The answer is still not clear. While many may rush to say that the outbreak of the coronavirus indeed constitutes an unexpected event as well as the recent measures imposed by the government on matters relating to financial, regulatory and employment, at the same time it is important to assess the real effect of the virus outbreak or the subsequent governmental measures to the performance of the specific contractual obligations under consideration. For instance, it would be more difficult to rely on the Doctrine of Frustration when a contract was created after the virus had already reached most countries around the globe and/or a contract that was entered into after the measures from foreign governments (travel restrictions, economic or other regulatory restrictions) were announced publicly. This could constitute such ‘event’ as probable rather than as unforeseeable.

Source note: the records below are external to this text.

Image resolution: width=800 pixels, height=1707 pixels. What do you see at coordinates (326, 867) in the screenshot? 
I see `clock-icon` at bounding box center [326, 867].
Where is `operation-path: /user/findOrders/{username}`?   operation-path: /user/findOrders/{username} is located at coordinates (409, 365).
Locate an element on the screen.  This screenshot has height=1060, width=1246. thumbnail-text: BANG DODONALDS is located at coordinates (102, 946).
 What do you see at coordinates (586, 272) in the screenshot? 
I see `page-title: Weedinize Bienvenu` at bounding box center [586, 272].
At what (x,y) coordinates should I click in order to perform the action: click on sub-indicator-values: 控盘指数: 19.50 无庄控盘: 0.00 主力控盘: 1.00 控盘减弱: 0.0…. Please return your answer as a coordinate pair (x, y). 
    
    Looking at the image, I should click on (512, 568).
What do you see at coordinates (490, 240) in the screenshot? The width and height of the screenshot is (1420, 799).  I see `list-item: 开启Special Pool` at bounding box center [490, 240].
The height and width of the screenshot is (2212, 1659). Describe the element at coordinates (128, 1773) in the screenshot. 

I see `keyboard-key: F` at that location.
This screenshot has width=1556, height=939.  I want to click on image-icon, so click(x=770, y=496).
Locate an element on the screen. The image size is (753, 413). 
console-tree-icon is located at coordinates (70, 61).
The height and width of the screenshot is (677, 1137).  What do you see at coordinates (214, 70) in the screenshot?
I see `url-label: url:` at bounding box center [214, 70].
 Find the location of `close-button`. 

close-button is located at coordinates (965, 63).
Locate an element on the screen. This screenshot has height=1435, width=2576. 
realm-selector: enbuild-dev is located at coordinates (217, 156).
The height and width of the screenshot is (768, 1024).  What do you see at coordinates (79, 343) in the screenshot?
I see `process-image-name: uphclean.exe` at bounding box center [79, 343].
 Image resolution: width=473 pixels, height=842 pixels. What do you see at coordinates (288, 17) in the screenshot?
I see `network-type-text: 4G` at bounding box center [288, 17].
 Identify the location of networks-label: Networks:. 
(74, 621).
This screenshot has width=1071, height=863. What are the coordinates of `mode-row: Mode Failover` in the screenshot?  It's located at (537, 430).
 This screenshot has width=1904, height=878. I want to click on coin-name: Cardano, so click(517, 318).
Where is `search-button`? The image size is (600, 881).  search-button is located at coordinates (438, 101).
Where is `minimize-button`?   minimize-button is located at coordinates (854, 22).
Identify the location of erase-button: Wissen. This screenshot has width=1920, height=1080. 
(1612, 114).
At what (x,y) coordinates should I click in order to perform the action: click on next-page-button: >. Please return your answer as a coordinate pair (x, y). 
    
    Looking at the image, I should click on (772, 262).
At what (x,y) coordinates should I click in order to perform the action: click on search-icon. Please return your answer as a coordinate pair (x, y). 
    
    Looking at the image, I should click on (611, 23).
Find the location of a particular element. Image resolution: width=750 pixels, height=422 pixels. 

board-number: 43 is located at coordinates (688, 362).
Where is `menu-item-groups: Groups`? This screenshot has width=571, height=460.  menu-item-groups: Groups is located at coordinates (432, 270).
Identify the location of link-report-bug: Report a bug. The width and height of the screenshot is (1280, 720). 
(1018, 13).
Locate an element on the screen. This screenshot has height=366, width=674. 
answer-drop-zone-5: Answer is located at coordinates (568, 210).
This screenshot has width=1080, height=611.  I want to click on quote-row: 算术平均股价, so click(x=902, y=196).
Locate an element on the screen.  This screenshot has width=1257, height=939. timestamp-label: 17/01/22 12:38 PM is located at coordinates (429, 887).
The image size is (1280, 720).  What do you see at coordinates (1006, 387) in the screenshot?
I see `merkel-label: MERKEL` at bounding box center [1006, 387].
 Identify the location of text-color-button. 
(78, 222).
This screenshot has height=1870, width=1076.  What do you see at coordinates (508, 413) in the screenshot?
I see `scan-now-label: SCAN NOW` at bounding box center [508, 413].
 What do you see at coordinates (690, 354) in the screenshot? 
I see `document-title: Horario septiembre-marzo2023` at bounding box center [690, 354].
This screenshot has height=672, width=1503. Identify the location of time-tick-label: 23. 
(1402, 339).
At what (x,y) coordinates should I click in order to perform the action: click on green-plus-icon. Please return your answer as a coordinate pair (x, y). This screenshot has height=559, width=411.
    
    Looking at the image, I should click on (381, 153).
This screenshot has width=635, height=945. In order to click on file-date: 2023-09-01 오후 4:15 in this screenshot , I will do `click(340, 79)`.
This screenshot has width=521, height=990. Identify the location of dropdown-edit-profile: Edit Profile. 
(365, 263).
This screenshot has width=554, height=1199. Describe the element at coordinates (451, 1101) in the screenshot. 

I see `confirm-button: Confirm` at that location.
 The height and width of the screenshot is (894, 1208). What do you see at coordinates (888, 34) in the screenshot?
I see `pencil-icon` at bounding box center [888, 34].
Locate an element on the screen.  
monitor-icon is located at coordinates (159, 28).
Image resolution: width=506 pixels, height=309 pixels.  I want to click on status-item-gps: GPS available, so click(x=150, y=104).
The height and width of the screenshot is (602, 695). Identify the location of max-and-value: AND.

10. Can the other party bring the case to Court?
Again, the answer is yes, and this is indeed a frequent scenario due to the fact that contracting parties have difficulties in accepting that a contract may have indeed been frustrated. However, the parties must bear in mind that the threshold is high in the doctrine of frustration and the Courts are quite strict and apply a narrow interpretation to this - only in exceptional circumstances would a court accept the application of this particular doctrine. As mentioned, a Court will duly assess the actual circumstances/facts of the case in line with the terms and clauses of the particular contract.